Cloud Pitch Puts Microsoft on Firmer Ground

Earlier this week in Washington, D.C., at its Worldwide Partner Conference (WPC), Microsoft made clear that it is serious about maintaining an industry-leadership position as businesses and enterprises make the transition from conventional data-center computing to cloud-based alternatives.

At the forefront of Microsoft’s pitch was the Windows Azure Platform Appliance (WAPA). Appliances aren’t new concepts. As hardware-based software-delivery platforms, they’ve been around for some time. But Microsoft’s conception of WAPA deviates from any conventional definition of a standard networked appliance. Although Microsoft calls it an appliance, its exact form factor has yet to be defined precisely.

Initially WAPA is likely to take the form of containerized infrastructure for data-center deployment. In time, much of its functionality might get squeezed into a rack. We just don’t know.

There’s a lot we don’t know about WAPA. The form factor, availability dates, pricing, how it will be sold to customers — all of that is to be determined by Microsoft and its partners.

Speaking of which, partners were and remain key considerations in Microsoft’s plans for cloud computing. Microsoft’s channel partners are critical to its success, and Microsoft needs top-drawer technology partners to bolster and disseminate its products and technologies in the marketplace.
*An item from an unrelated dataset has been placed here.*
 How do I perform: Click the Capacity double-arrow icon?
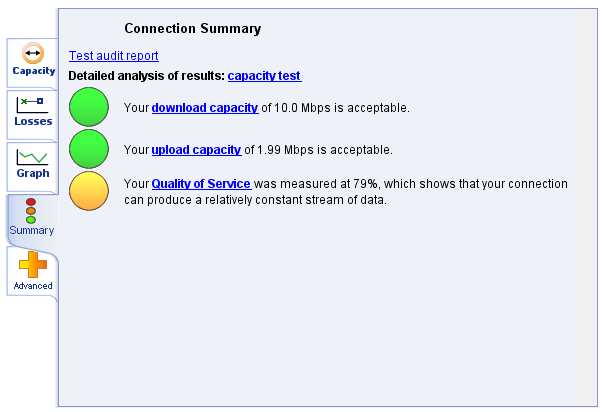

Microsoft’s latest proclamations, then, should be viewed as a concerted bid to get partners under its cloud-computing tent. Channel partners, who have been concerned about the implications of cloud business models on their current revenue and margins, also have grown anxious about whether Microsoft might encroach on their turf. Accordingly Microsoft was at pains this week to demonstrate that cloud computing is good not only for Microsoft but for its partners, too. Quoting from Computer Reseller News:

In a later keynote, Stephen Elop, president of Microsoft’s Business Division, sought to dispel the idea that channel partners can’t make money reselling Microsoft services. He cited a study the company made of 40 sales contracts for Microsoft Online Services through channel partners (average deal size $24,000) and concluded that each generated $167 per seat in revenue for solution providers. That included $35 per seat for providing managed services such as desktop management, $66 per seat for business consulting and customization work, $46 per seat for migration and integration services, and $20 per seat for provider-of-record fees.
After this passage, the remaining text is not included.